ENUNCIADO DA TAREFA
Edite a decisão sobre o registro no CRA: reproduza o trecho que começa em "Trata-se de apelação" e segue até "atualizado da causa.", trocando "anuidade" por "taxa".

───── TRECHO DE ORIGEM ─────

APELAÇÃO. EMPRESA DE FACTORING. FUNÇÕES EXERCIDAS SE ENQUADRAM NAS ATIVIDADES TÍPICAS DOS ADMINISTRADORES. INSCRIÇÃO NO CRA. CABIMENTO DE REGISTRO. APELAÇÃO PROVIDA.

DECISÃO

Vistos.

Trata-se de apelação à sentença de procedência em ação para declarar inexistência de relação jurídica, afastar obrigatoriedade de registro no conselho profissional, e exigência de anuidade ou multa, fixada verba honorária em 10% do valor atualizado da causa.

───── DADOS FORNECIDOS ─────

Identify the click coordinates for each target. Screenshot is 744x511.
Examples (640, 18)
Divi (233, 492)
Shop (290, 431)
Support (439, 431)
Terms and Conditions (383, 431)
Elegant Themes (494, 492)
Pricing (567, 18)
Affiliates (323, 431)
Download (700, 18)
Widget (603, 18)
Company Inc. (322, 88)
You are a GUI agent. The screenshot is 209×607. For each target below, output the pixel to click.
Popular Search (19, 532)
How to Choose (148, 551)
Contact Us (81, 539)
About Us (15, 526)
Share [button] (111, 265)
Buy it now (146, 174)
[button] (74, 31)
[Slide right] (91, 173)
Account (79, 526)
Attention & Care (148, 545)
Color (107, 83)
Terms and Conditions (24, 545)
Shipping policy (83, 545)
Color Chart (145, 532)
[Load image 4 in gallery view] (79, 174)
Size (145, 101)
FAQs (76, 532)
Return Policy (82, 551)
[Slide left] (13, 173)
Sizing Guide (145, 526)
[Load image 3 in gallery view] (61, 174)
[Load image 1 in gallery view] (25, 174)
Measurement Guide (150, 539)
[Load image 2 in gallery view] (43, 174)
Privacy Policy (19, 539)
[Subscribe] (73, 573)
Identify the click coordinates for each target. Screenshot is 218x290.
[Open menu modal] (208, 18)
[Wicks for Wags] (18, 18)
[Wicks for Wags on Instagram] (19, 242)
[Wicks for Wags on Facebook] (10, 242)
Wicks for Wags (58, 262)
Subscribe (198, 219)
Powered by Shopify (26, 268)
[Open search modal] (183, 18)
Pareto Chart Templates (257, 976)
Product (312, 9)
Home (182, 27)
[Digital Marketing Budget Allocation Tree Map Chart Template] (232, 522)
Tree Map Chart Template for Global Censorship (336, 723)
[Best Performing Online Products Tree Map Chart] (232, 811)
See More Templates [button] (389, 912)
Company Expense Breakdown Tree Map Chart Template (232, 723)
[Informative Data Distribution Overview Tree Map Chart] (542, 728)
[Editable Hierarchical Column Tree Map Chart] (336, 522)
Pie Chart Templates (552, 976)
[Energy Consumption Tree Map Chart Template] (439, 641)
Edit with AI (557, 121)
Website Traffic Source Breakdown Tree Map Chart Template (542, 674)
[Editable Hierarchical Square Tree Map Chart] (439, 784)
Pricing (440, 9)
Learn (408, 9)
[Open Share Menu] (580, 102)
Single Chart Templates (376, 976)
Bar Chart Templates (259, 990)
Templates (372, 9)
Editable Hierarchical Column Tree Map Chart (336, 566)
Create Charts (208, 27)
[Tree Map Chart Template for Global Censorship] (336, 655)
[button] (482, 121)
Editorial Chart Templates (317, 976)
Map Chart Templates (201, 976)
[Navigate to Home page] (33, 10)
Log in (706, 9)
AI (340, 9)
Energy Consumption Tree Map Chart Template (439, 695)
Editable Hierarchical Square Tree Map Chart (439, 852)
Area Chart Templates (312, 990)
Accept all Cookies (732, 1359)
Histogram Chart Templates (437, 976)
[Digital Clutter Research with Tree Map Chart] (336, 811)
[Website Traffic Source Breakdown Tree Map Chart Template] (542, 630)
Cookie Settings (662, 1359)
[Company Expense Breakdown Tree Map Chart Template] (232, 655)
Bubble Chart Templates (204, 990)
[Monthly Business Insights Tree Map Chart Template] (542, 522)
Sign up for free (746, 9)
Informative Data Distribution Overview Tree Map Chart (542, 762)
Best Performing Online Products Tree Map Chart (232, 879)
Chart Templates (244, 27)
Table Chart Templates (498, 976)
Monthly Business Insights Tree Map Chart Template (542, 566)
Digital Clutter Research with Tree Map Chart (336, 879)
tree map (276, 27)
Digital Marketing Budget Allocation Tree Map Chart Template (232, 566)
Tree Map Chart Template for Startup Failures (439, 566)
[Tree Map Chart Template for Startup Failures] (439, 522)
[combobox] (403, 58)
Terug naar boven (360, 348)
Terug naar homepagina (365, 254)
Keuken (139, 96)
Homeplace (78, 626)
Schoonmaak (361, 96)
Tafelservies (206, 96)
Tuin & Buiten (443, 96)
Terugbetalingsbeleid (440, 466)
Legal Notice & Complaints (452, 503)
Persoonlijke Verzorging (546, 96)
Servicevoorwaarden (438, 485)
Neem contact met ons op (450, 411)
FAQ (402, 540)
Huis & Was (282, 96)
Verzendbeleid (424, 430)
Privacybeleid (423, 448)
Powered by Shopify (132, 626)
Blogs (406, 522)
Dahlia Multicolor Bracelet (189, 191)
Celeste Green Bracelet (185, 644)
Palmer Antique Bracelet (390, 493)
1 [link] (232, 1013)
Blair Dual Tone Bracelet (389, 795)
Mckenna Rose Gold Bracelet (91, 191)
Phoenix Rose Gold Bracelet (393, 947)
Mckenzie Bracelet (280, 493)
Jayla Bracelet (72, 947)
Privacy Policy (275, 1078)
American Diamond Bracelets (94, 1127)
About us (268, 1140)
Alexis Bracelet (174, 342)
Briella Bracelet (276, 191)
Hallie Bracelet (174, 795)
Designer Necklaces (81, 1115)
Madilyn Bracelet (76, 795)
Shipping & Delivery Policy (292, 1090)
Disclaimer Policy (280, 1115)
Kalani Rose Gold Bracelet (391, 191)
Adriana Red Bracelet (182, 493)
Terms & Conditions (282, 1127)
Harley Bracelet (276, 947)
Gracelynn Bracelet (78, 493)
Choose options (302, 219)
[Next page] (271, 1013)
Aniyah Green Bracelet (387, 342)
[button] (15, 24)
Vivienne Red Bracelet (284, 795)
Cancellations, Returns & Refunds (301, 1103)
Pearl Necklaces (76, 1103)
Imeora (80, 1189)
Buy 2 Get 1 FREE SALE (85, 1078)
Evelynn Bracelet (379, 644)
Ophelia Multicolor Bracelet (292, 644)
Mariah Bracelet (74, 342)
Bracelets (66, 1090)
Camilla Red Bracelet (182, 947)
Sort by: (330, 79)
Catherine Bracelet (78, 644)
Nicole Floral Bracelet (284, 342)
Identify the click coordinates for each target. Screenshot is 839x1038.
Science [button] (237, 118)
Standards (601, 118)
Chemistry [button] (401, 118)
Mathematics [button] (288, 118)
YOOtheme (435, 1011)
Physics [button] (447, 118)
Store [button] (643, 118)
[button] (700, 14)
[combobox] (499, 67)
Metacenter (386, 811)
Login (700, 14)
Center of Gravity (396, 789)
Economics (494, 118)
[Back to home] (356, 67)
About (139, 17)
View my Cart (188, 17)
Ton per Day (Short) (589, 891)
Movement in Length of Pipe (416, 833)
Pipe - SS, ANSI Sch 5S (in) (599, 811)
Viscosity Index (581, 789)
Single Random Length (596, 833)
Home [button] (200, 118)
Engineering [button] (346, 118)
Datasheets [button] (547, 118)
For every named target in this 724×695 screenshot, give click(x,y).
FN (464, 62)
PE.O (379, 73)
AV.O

─────

RESPOSTA ESCRITA
Trata-se de apelação à sentença de procedência em ação para declarar inexistência de relação jurídica, afastar obrigatoriedade de registro no conselho profissional, e exigência de taxa ou multa, fixada verba honorária em 10% do valor atualizado da causa.